イベント間の整合性をどう担保するか
話題は、2つ目の「イベント間の整合性を保つ」へと移った。初手のモデリング設計でイベントを正しく保存した上で、次に問われるのは「それらのイベントがどう連携し、破綻なく流れるか」というわけだ。
そもそも非同期メッセージングの主な目的は、パフォーマンスの向上と可用性の確保である。とくに可用性の確保については、「非同期処理を採用することで、障害発生時にもリクエストを受け付けられるようになる」とその利点を説明する。
そのためにスマートバンクでは、ユーザーのリクエストを受け付けるサーバーと、カード管理システムを分離した構成を採用している。同期通信であれば、すべての処理が完了するまでユーザーは待たされるうえ、途中のシステムで障害が起これば全体が停止するリスクがある。非同期通信なら、リクエストを保存したうえで即時に応答を返し、バックグラウンドで処理を進めることが可能だ。
ただし、非同期処理には「整合性をいかに担保するか」という根本的な課題がある。その解決の鍵を握るのが、データベースのトランザクションだ。木田氏は、トランザクションのACID特性を次のように整理する。
原子性(Atomicity)
トランザクションはすべて成功するか、すべて失敗するかのどちらかであり、中途半端な状態は残らない
一貫性(Consistency)
外部キー制約やユニークキー制約、NOT NULL制約などのルールが常に守られる
独立性(Isolation)
各トランザクションは他の影響を受けず、直列に実行した場合と同じ結果になる
耐久性(Durability)
一度コミットされたデータは、バックアップやログによって永続的に保証される
こうしたトランザクションの限界を踏まえ、木田氏は非同期処理における設計アプローチとして、2つの制御パターンを紹介した。
コレオグラフィ(Choreography)
複数のサービスがメッセージキューを介して処理を連携していくスタイルで、各サービスが「自律的に踊る」ように動作する。次に何が起こるかをサービス同士が知らずとも成り立つため、単純なフローに向いている。一方、処理が連鎖すると把握が難しくなり、トラブルシューティングも煩雑になりがちだ。
オーケストレーション(Orchestration)
中央のオーケストレーターが全体の処理順を制御する方式で、複雑な業務フローの管理に適している。
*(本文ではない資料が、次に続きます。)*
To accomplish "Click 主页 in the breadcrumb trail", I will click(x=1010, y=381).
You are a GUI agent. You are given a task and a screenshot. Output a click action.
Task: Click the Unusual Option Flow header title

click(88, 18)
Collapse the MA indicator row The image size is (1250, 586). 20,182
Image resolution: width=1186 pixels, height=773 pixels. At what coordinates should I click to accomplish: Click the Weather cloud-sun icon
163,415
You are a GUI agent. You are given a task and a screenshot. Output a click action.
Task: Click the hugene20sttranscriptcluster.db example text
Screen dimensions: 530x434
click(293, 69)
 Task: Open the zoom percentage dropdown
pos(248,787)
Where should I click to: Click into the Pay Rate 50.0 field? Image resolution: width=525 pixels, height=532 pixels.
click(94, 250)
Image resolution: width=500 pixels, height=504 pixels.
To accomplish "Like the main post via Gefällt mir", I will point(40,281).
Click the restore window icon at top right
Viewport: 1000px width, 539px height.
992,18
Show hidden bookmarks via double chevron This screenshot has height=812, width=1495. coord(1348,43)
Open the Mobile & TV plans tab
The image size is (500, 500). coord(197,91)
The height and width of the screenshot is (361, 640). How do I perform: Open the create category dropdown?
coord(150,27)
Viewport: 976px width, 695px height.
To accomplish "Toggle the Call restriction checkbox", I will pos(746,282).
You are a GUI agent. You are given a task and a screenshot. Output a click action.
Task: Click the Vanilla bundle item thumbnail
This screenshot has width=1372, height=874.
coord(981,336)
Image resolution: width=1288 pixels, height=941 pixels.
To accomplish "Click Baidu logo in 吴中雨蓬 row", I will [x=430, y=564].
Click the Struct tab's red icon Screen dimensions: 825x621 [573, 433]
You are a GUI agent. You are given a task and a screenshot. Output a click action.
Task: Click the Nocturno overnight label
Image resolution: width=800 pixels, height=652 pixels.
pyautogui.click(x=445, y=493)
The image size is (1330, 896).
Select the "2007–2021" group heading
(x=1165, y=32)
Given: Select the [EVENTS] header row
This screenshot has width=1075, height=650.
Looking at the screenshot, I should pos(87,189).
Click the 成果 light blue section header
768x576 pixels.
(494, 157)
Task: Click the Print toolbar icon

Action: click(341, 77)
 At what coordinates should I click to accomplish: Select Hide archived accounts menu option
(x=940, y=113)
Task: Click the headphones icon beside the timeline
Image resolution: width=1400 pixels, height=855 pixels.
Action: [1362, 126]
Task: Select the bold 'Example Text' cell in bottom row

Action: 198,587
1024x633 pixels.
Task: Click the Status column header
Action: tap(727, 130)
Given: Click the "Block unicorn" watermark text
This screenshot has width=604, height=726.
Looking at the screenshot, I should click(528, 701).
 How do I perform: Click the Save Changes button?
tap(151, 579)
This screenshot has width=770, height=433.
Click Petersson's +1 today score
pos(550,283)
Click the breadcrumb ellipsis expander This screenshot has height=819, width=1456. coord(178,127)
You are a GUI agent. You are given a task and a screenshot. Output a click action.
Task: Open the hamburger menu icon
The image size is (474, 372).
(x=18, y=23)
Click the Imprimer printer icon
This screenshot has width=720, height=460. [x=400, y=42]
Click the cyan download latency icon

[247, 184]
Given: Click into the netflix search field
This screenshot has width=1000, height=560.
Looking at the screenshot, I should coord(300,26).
一方で、ロジックが中央に集中するリスクや、実装コストの高さが懸念される。ただし、最近ではAWS Step FunctionsやGCP Workflows、Azure Logic Appsといったマネージドなワークフローサービスにより、実装の負担は大きく下がってきている。Rubyであれば、gushというGemを使って、RedisやActive Jobと連携したワークフローの構築も可能だ。
たとえばAWS Step Functionsを用いてカード発行フローを実装すると、ステップごとに処理を視覚的に管理できるようになる。各ステップの状態はコンソール上で色分け表示され、リトライやエラーハンドリングも柔軟に設定可能だ。
「非同期処理の恩恵を最大化するには、その裏側にある整合性の維持設計をいかに丁寧に行うかがカギ」と木田氏は語る。高可用性と柔軟な拡張性を両立させるには、こうしたアーキテクチャ的思考が不可欠なのだ。